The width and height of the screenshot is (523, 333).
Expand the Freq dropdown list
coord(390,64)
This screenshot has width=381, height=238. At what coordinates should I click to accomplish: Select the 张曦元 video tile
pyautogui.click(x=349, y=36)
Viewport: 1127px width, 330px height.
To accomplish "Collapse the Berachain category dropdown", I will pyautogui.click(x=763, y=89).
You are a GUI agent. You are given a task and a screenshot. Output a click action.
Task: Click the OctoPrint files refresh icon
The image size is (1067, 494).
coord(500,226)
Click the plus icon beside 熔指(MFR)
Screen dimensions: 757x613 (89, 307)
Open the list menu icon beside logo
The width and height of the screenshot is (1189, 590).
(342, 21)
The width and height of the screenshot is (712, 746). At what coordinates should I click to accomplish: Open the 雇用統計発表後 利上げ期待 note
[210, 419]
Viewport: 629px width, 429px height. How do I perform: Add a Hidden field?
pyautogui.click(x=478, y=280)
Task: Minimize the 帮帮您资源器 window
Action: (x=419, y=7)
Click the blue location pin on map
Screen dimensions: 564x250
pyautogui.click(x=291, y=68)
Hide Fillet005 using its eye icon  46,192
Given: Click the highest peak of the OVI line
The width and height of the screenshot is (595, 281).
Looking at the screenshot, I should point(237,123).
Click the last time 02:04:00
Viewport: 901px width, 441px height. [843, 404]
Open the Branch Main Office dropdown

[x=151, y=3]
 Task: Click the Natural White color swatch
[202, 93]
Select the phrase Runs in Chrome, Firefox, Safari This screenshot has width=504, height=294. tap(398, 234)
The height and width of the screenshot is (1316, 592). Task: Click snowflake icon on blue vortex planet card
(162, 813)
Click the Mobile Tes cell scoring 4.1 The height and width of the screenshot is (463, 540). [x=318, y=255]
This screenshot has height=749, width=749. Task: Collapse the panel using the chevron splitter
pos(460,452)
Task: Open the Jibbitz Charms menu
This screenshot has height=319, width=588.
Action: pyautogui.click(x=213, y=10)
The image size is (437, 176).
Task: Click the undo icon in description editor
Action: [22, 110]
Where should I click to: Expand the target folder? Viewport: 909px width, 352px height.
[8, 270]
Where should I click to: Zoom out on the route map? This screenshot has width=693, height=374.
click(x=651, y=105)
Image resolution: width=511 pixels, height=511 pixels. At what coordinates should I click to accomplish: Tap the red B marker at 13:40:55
:::
» **Your goal**: Everything from the first line of the entries above through the line with "Viewport: 1127px width, 330px height." is to be reproduced exactly, and nothing else.

» **Completed task**:
The width and height of the screenshot is (523, 333).
Expand the Freq dropdown list
coord(390,64)
This screenshot has width=381, height=238. At what coordinates should I click to accomplish: Select the 张曦元 video tile
pyautogui.click(x=349, y=36)
Viewport: 1127px width, 330px height.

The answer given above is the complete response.